- What you need to do
Some of the lines below need repeating. Reproduce exactly those between the lines holding "Кепки Hanna Hats (31, 193)" and "Бейсболки Mitchell & Ness (36, 103)", inclusive.

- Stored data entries

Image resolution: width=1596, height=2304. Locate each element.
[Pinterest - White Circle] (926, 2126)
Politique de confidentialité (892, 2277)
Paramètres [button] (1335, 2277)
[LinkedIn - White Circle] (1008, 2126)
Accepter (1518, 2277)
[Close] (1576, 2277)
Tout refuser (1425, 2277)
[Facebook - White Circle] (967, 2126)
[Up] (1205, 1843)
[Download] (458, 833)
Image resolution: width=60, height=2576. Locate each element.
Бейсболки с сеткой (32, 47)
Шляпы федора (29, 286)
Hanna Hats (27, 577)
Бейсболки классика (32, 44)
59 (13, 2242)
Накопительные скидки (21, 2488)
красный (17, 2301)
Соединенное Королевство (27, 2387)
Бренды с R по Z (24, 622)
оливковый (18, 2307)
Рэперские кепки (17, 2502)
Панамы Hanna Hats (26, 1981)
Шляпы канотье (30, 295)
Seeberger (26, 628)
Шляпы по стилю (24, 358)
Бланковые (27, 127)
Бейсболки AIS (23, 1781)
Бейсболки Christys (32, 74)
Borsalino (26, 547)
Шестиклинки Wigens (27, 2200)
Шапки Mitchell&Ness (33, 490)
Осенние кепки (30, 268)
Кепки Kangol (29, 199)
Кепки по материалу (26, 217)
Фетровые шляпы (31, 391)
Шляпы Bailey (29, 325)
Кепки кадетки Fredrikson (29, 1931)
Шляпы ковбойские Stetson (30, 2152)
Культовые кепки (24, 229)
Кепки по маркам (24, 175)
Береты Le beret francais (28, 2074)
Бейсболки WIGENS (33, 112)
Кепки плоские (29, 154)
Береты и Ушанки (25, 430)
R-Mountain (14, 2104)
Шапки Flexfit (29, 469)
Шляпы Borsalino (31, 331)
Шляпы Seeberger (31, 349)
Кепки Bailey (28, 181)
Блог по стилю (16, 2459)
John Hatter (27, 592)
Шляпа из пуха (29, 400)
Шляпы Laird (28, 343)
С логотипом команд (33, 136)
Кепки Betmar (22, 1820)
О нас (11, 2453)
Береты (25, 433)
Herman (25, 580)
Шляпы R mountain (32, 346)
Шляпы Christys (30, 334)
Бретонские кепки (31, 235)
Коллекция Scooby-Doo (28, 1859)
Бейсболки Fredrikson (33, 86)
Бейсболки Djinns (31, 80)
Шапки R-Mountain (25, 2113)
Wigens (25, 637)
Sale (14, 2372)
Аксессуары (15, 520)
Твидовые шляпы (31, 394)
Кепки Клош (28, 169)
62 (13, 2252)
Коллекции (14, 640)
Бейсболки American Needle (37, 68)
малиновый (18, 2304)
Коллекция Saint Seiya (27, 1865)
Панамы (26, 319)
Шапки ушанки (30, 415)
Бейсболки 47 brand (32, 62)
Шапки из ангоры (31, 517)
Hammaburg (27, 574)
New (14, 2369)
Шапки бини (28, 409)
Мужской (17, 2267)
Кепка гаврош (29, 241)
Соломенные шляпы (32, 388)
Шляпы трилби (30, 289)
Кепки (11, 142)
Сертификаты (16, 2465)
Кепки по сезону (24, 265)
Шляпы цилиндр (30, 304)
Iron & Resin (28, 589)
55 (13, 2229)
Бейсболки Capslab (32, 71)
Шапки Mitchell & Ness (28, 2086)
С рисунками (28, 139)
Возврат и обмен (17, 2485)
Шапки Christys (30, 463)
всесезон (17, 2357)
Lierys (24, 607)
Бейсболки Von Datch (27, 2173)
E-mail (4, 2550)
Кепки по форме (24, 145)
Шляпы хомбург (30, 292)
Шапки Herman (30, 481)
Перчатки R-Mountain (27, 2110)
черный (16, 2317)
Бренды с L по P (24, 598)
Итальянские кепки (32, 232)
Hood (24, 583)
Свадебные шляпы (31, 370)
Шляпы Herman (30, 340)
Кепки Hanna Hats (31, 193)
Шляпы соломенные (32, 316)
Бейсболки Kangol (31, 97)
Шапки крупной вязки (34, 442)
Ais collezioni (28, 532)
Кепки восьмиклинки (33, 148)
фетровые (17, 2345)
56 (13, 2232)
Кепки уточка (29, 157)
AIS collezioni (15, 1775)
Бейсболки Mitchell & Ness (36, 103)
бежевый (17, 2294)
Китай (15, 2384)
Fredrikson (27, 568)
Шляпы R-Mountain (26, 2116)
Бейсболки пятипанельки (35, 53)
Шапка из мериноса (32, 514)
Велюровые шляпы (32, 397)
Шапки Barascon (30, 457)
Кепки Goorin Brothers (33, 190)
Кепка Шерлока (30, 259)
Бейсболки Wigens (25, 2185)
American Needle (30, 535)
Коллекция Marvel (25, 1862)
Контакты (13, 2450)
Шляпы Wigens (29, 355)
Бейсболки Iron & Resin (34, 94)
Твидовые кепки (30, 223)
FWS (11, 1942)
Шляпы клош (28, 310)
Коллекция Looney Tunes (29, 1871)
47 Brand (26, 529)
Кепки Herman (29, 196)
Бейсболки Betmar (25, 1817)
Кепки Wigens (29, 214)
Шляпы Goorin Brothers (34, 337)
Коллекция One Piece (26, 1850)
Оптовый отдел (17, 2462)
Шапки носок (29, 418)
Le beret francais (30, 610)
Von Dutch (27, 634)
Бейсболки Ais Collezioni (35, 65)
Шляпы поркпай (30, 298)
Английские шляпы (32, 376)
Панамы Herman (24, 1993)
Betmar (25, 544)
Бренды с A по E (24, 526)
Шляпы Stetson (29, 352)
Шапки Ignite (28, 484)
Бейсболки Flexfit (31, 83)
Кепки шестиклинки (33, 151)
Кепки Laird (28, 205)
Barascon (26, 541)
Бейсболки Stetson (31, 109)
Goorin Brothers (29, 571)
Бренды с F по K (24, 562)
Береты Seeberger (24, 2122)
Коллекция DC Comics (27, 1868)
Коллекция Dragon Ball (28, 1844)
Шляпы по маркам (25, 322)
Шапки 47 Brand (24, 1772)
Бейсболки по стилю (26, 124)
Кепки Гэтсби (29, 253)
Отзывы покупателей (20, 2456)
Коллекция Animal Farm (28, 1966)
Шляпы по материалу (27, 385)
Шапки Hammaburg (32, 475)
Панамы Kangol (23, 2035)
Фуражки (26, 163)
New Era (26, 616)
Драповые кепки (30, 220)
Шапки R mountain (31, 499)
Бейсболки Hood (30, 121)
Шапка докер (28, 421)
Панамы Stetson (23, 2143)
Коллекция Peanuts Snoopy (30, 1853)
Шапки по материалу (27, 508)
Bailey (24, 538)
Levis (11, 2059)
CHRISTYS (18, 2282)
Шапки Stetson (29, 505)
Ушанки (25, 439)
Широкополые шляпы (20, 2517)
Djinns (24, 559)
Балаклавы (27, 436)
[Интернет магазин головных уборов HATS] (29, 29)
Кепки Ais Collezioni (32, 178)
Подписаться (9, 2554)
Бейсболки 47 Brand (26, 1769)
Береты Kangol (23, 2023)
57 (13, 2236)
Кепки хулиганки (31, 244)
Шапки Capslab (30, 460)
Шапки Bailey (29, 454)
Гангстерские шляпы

- Result
Кепки Hanna Hats (31, 193)
Шляпы соломенные (32, 316)
Бейсболки Kangol (31, 97)
Шапки крупной вязки (34, 442)
Ais collezioni (28, 532)
Кепки восьмиклинки (33, 148)
фетровые (17, 2345)
56 (13, 2232)
Кепки уточка (29, 157)
AIS collezioni (15, 1775)
Бейсболки Mitchell & Ness (36, 103)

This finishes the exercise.